Industry watchers agree on one thing: One can’t blame the recession for Motorola’s reversal of fortune. It’s a simple case of not delivering compelling devices that can compete in the world of the iPhone, touchscreens and real Internet browsing. And the company relied on the RAZR for far too long. "Motorola is not one of those companies that can blame its woes on the economy," Roger Entner, an industry analyst with Nielsen, told the New York Times. "It's purely self-inflicted."

Caroline Gabriel at Rethink Research agrees: “With no credible smartphones to offer in the most resilient part of the market, Motorola is not really competing head-to-head with the rest of the big four, and certainly not with the smartphone specialists RIM, Palm and Apple,” she said.

Turnaround Plan

Co-CEOs Sanjay Jha and Greg Brown said last week during its earnings call that Motorola remains committed to selling off the handset division, which now accounts for just a third of the company’s overall revenue.

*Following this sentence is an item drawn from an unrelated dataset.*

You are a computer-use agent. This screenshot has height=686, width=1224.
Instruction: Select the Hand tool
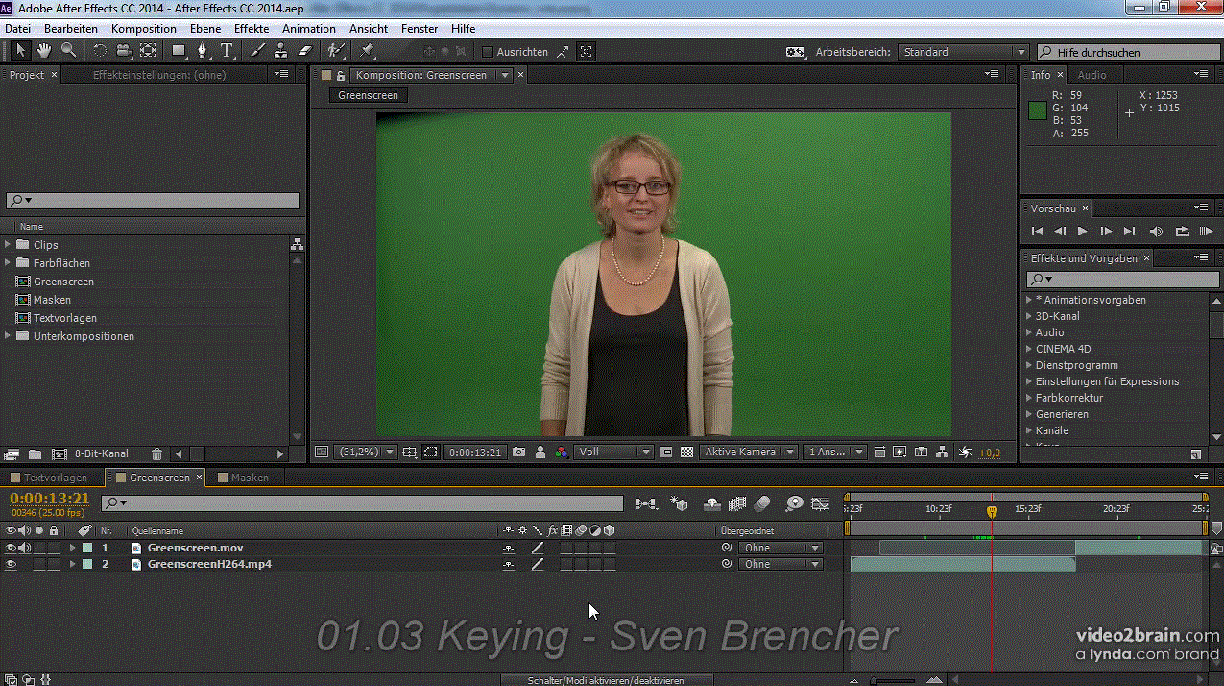coord(44,51)
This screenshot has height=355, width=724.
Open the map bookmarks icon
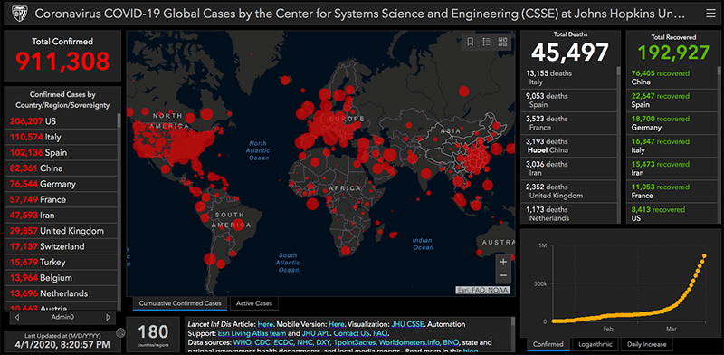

It’s a drag on the combined entity, clearly: In the fourth quarter of 2008, the vendor was forced to cut 3,000 jobs. In the first quarter of 2009, Motorola saw a 46 percent drop in shipments year-over-year for the quarter, while sales were down 32 percent year-over-year, falling to $1.8 billion. Motorola is now fourth place in the market, behind Nokia, Samsung and LG.

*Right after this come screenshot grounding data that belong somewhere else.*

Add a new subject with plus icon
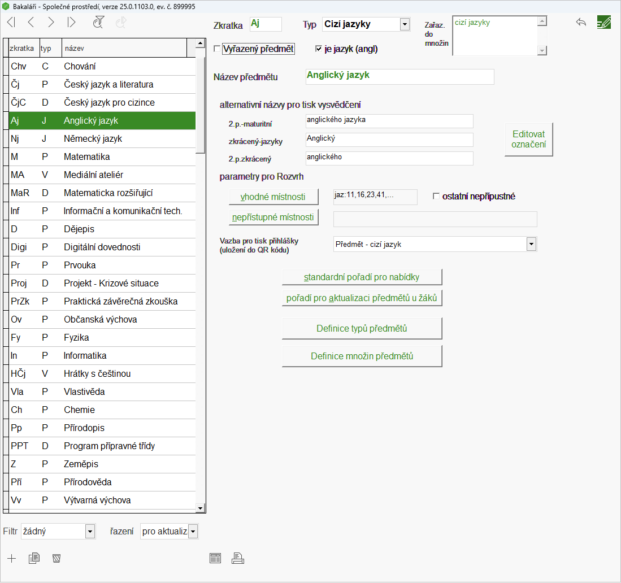621x583 pixels. coord(12,559)
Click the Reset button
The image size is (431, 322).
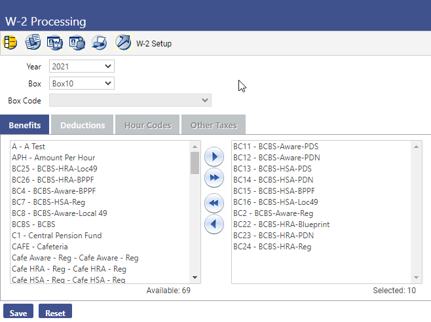55,313
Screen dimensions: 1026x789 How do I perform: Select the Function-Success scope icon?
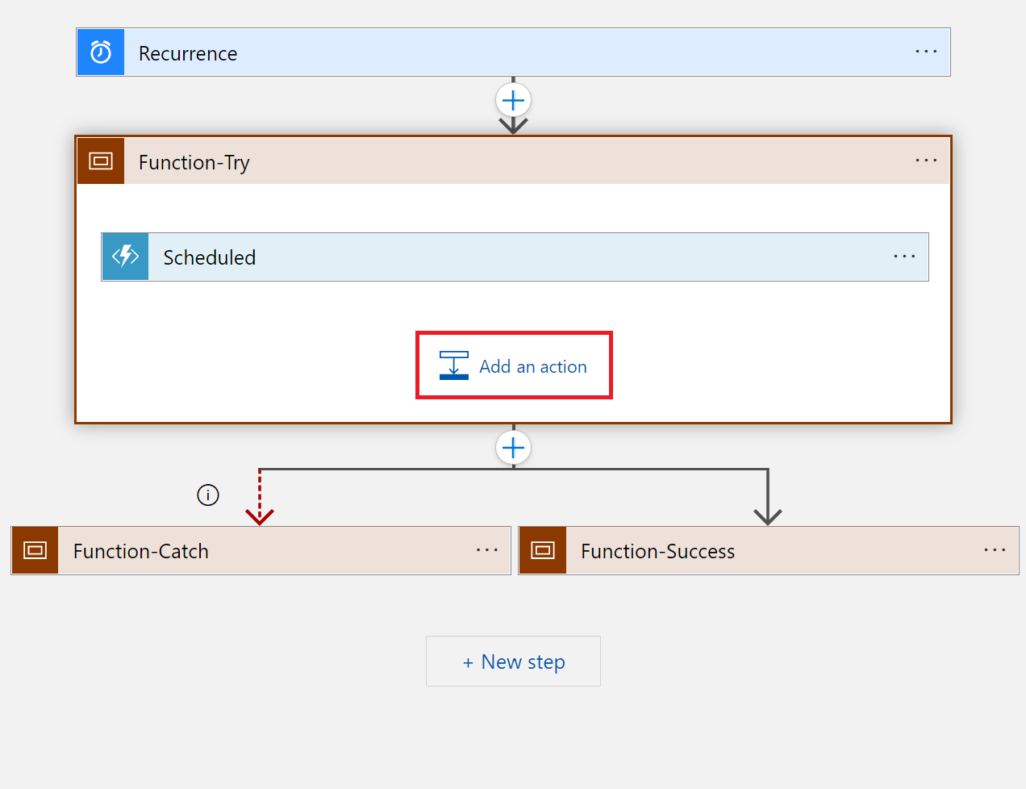(542, 550)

The salvaging process includes making the unit a standalone enterprise to give Motorola’s other divisions – enterprise and home networks – room to grow without the handset drag, even though both of those divisions share a common R&D base and a heavy handheld device component within their strategies.

Meanwhile, the device unit also will try to catch up with a plan to deliver “meaningful products,” Jha said, by paring down the number of devices it has and embracing Google’s high-performance, low overhead Android as the primary operating system for its consumer-facing devices. New Windows Mobile devices for business users also will be a priority.

The problem is that the first of those devices will be arriving late in the year: “We remain on track to having Android devices in the fourth quarter, for the holiday season,” Jha reiterated. With the upcoming release of the Palm Pre, more Android devices from other vendors and the iPhone 3.0 operating system upgrade due next month, it might be too late for Motorola to regain its relevancy.

"They're stuck heavily in the handset death spiral," Edward Snyder, an analyst with Charter Equity Research, told the Times. "If they have tens of billions of dollars they want to pour into this black hole, they might be able to save it. Even then, there are no guarantees."